◆ Saved entries
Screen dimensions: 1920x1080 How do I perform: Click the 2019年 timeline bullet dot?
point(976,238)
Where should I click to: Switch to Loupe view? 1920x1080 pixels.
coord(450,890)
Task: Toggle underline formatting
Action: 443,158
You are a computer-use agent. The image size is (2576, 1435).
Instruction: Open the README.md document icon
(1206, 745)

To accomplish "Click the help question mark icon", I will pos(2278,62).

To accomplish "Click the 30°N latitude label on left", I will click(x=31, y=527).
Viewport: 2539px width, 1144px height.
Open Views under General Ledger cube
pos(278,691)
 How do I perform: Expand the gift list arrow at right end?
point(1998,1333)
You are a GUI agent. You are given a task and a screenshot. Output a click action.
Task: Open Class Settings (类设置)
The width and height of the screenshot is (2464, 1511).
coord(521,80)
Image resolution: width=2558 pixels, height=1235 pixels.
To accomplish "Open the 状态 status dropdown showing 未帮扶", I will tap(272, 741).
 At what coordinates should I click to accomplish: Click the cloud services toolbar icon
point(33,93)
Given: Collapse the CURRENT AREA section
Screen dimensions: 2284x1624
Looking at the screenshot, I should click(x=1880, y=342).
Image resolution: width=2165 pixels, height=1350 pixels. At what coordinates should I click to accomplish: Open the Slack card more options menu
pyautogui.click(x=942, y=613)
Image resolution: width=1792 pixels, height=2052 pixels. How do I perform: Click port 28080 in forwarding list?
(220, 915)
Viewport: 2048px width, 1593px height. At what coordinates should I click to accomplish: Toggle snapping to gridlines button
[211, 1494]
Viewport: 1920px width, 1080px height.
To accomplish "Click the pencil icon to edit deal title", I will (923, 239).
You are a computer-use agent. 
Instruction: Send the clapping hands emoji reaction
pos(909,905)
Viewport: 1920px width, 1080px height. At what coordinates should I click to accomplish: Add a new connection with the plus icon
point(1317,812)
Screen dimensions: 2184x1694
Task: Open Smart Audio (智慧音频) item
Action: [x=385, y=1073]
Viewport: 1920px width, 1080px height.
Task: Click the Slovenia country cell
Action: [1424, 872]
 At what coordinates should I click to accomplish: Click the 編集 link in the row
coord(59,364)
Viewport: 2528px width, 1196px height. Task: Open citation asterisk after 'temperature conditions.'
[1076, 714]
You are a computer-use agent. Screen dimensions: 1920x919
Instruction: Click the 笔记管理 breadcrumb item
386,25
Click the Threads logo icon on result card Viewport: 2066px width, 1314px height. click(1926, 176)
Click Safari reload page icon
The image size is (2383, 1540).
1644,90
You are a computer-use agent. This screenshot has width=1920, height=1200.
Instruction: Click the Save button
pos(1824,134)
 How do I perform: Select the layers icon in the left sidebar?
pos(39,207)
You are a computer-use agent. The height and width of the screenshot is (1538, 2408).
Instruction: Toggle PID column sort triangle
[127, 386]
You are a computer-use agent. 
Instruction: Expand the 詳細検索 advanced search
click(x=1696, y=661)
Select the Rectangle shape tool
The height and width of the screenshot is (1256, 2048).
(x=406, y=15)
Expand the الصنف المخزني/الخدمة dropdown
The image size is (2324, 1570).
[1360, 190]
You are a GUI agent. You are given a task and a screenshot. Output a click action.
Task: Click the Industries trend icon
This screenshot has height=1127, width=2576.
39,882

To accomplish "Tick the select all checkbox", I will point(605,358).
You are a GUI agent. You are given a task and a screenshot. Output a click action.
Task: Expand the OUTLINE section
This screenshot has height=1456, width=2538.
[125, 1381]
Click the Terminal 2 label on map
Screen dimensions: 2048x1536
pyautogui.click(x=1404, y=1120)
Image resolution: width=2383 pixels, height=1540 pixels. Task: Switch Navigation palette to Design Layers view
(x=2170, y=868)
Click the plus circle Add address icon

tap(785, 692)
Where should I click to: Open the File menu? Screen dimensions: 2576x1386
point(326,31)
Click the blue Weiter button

◆ Directions
Check each line above for the string "will" and copy the ones that have it.

◆ Answer for this exercise
To accomplish "Click the help question mark icon", I will pos(2278,62).
To accomplish "Click the 30°N latitude label on left", I will click(x=31, y=527).
To accomplish "Open the 状态 status dropdown showing 未帮扶", I will tap(272, 741).
To accomplish "Click the pencil icon to edit deal title", I will (923, 239).
To accomplish "Tick the select all checkbox", I will point(605,358).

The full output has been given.